Texto proporcionado:
------------------------------------------------------------------------
La masificación de esta retorcida línea argumental, de este zapping lisérgico, hace pensar en el triunfo de una versión macabra de las vanguardias históricas: la venganza de Dadá-punto-gif.

Por supuesto, también lo viral conoce una taxonomía. Las categorías “Gatos” y “Cosas que pasan en Japón” son algunas de las corrientes mainstream de lo vírico, de forma que es raro que pasen dos semanas sin que un video de una minina accionando un microondas o una noticia sobre la moda japonesa de lamer puertas irrumpa en ese cuento demencial y polifónico que son las redes sociales.

Pero detrás de lo viral, tengo entendido, no está sólo el azar ni el entusiasmo contagioso por lo bobo, hay inteligencias anónimas que, trillada metáfora, controlan la matrix desde dentro, apadrinando el gif de una foca en bicicleta y dejando morir en el olvido un meme sobre un luchador de sumo. Estos oscuros curadores van trazando el argumento de mi procrastinación —e intuyo que algo me saben porque sí, la foca en bicicleta me parece un gran acierto—. A esos magos posmodernos de la gratuidad les dedico humildemente esta columna y una callada ovación de emoticonos.
------------------------------------------------------------------------
Material proporcionado:
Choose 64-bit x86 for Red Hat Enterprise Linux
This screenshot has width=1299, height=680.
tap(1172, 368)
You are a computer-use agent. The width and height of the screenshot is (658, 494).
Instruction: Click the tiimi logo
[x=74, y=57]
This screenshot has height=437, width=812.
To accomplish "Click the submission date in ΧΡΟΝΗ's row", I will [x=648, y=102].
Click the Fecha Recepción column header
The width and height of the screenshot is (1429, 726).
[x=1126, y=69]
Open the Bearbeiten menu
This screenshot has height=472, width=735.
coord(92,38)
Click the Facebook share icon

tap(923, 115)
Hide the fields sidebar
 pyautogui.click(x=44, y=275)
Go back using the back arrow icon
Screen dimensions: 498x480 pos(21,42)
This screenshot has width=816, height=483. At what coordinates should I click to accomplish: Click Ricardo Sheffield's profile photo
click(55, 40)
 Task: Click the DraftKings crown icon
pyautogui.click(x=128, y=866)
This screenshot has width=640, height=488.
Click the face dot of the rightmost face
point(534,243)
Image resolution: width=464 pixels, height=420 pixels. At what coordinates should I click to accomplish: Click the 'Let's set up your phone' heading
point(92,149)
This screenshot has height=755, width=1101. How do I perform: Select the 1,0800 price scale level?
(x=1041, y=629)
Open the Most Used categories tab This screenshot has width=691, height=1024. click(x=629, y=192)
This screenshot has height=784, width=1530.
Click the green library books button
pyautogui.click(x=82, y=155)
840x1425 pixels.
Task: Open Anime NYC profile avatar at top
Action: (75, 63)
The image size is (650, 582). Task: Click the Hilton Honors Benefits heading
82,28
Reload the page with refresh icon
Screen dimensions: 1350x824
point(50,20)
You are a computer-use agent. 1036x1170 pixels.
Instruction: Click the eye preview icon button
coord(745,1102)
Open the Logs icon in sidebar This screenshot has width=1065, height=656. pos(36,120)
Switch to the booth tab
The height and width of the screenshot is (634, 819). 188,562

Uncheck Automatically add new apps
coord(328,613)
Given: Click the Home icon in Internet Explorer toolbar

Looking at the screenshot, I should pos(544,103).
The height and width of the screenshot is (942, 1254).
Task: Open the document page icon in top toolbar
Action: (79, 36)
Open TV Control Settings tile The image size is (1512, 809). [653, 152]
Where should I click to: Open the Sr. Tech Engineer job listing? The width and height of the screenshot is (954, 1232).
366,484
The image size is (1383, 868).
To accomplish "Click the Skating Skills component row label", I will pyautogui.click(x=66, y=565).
------------------------------------------------------------------------
La tarea:
Reproduce sin cambios el fragmento de la columna sobre lo viral que empieza en "La masificación de" y acaba en "las redes sociales.". El material no guarda relación alguna con la columna sobre lo viral.

Solución escrita:
La masificación de esta retorcida línea argumental, de este zapping lisérgico, hace pensar en el triunfo de una versión macabra de las vanguardias históricas: la venganza de Dadá-punto-gif.

Por supuesto, también lo viral conoce una taxonomía. Las categorías “Gatos” y “Cosas que pasan en Japón” son algunas de las corrientes mainstream de lo vírico, de forma que es raro que pasen dos semanas sin que un video de una minina accionando un microondas o una noticia sobre la moda japonesa de lamer puertas irrumpa en ese cuento demencial y polifónico que son las redes sociales.